Fast forward to a little over a year ago.  I went through my hair product cupboard for the millionth fa-fillionth time, and thought, “There has got to be a better way”.  Putting my research skills to good use, I started reading books and web pages dedicated specifically to curly hair and came across the Curly Girl Method and The Tightly Curly Method.  I tried both of these regimines and neither worked exactly the way I wanted.  So then I decided to take certain aspects from each that did work for me and put them together.  This landed me and no shampoo, co-washing and leaving conditioner in my hair.  This was good, but it could be better and then a few months later I found myself searching youtube.

Wow!  What I discovered was shocking and amazing.  Apparently it is a ‘thing’ to go natural, as well as to have a ‘big chop’.  I found natural girls who had done this only 5 years prior and had much longer hair than me.  WTF!  I was about 10 years ‘natural’ (didn’t even know there was a terminology for this either) and my hair had appeared to stop growing.  In reality it didn’t stop growing, it was just unhealthy and breaking off as it grew.  That voice in the back of my head awoke again “length, length, length’.  I was fixated.  Although now I’ve accepted that this fixation wasn’t all bad, because it forced me to start listening to my hair.  It forced me to really look at it and ask, “What do you really need?  Moisture? Protein? Strength?”.  It put me in a position to look for solutions to these specific issues, whether it be something homemade or store bought.  My hair started to thank me with health, and I began praising its awesomeness again.

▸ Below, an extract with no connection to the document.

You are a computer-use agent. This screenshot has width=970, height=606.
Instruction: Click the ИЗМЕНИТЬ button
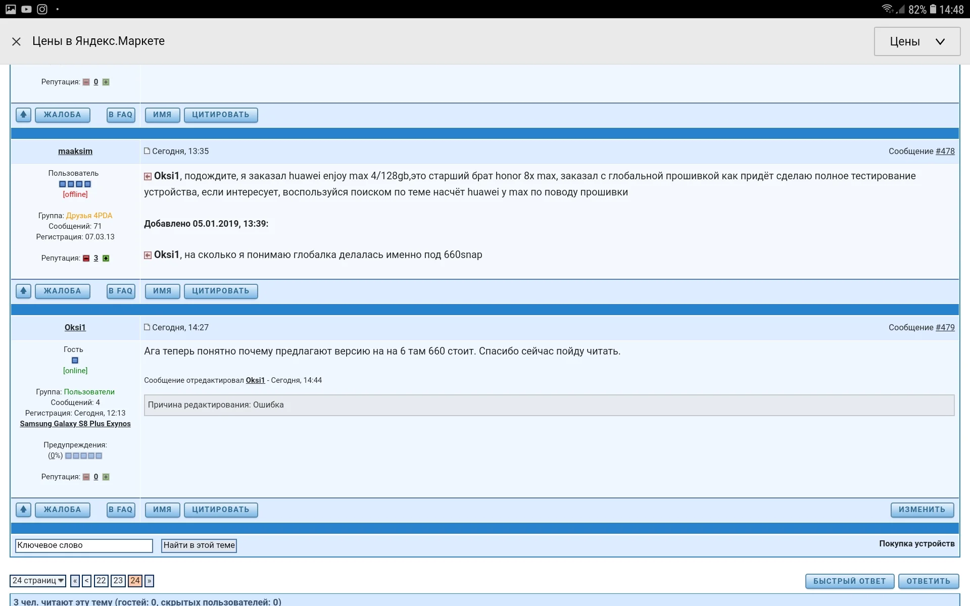(x=922, y=510)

I made a decision not to colour my hair as the combination of dye damage and not yet using the right line up of products would prove to be too many independant variables for my experimentation.  But over the last few months, I have been itching to colour and a few weeks ago I decided or rather realized: I really don’t care about length.  I am more than fine with short, medium or average length hair.  I care about colour.  I like colours.  I love colours and I want them on my hair!  They are an expression and extension of me and I am doing it.  Since I am happy with my hair regimine now (to be shared in a future post for anyone interested) and I have made a promise to myself to keep up with said regimine, bring on the hair dye.

This weekend I bleached, toned and coloured my hair all by myself (YAY!).  Pictures to follow on my instagram (@jveroniq) this week, as my hair is deep conditioning in a plastic cap at the moment.  For anyone wondering, all of the blonde, caramel, pink, purple, chocolate brown, red, blue, green colours that I had in my hair over the last 10 years were all done by a professional.  This is the first time that I mixed colours and developers and dyed my hair myself.  Another learning lesson: box colours don’t work for me.  I will always mix my own colours from now on.  Result:  The hair on my crown is now purple and fuschia and I simply cannot wait to wear it in my frohawk tomorrow.

Here’s the bottom-line of this long ass story.  Love the skin or hair your in.  You will gain little from wanting someone else’s hair and you will benefit greatly from understanding your own before you try to emulate someone else’s hair.  How many times have you done this?  You look at another woman and think to yourself “Her x looks amazing, I want it.”.  It’s easy to succom to this initial feeling, but ask yourself first, “What do I want?  Do I really want that?  Why do I want that?”.  I am all for self-improvement, but it should always be paired with self-awareness.  Isn’t the ultimate goal happiness anyway?  You may find that you are already happy as you are.